Question écrite n° 22368 de M. Jacques Legendre (Nord - RPR)

publiée dans le JO Sénat du 03/02/2000 - page 357

M. Jacques Legendre attire l'attention de Mme le secrétaire d'Etat au budget sur la situation de la caisse de retraite et de prévoyance des clercs et employés de notaires (CRPCEN). Cet organisme compte actuellement 231 agents titulaires d'un contrat à durée indéterminée. Or, alors que la dernière création d'emploi y est intervenue en 1992, la charge de travail de la CRPCEN a augmenté de plus de 35 % et le personnel titulaire ne peut plus y faire face dans des conditions d'efficacité satisfaisante. Il s'avère toutefois que les administrations de tutelle s'opposent à la demande de création d'emplois formulée par le conseil d'administration de la CRPCEN, cette opposition se traduisant par un recours important aux contrats à durée déterminée et un recours systématique aux heures supplémentaires. Il lui demande en conséquence quelles mesures elle compte prendre pour remédier à cette situation.

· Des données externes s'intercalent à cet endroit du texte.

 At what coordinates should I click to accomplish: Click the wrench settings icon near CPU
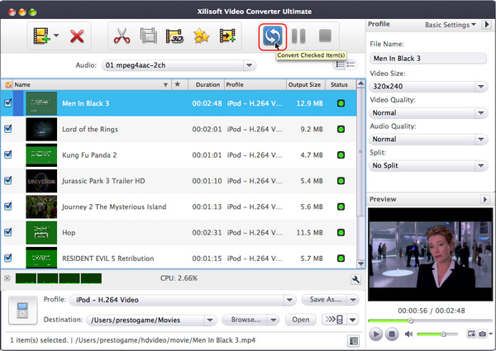point(355,280)
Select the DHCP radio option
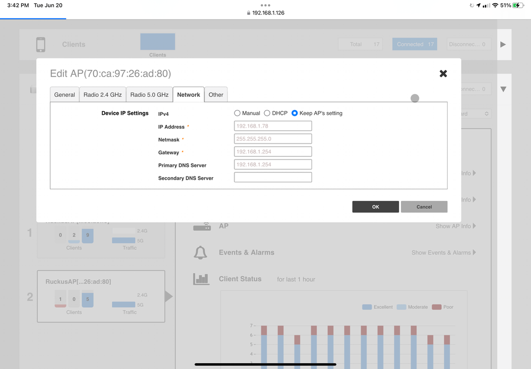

Réponse du ministère : Budget

publiée dans le JO Sénat du 21/09/2000 - page 3247

Réponse. - La situation actuelle de la caisse de retraite et de prévoyance des clercs et employés de notaires, et notamment la charge de travail du personnel, a été examinée avec soin par les services du ministère, en coordination avec ceux du ministère de l'emploi et de la solidarité. Il résulte de cet examen, étayé par un rapport d'une mission d'expertise, que les propositions initiales faites au conseil d'administration de janvier de créer vingt-neuf postes dépassaient les besoins réels en effectifs pérennes de la caisse. Ces besoins avaient en effet été évalués par la mission d'expertise à cinq ou six postes supplémentaires au service maladie. En ajoutant à cette estimation trois demandes justifiées dans les autres services, le nombre de postes correspondant à des besoins clairement identifiés est de neuf à dix. Aussi a-t-il été proposé, conjointement avec le ministère de l'emploi et de la solidarité, une position de compromis acceptant la création de vingt-trois emplois de contrats à durée indéterminée, accompagnée de la diminution de l'enveloppe annuelle de contrat à durée déterminée de 156 mois, soit l'équivalent de treize emplois à temps plein. Ces créations et diminutions seraient évidemment proratisées sur l'an 2000 pour tenir compte de la date réelle d'embauche des contrats à durée indéterminée. Cette autorisation est subordonnée à l'engagement par le conseil d'administration de résorber les sureffectifs dès 2001 ou 2002. La création de ces vingt-trois contrats à durée indéterminée semble tout à fait de nature à assurer le service public. Il appartient désormais au conseil d'administration de décider de l'avenir de la caisse. Enfin, au-delà de ces vingt-trois créations, le mandat donné au directeur en matière de réduction du temps de travail a été particulièrement souple et devrait permettre de créer onze postes.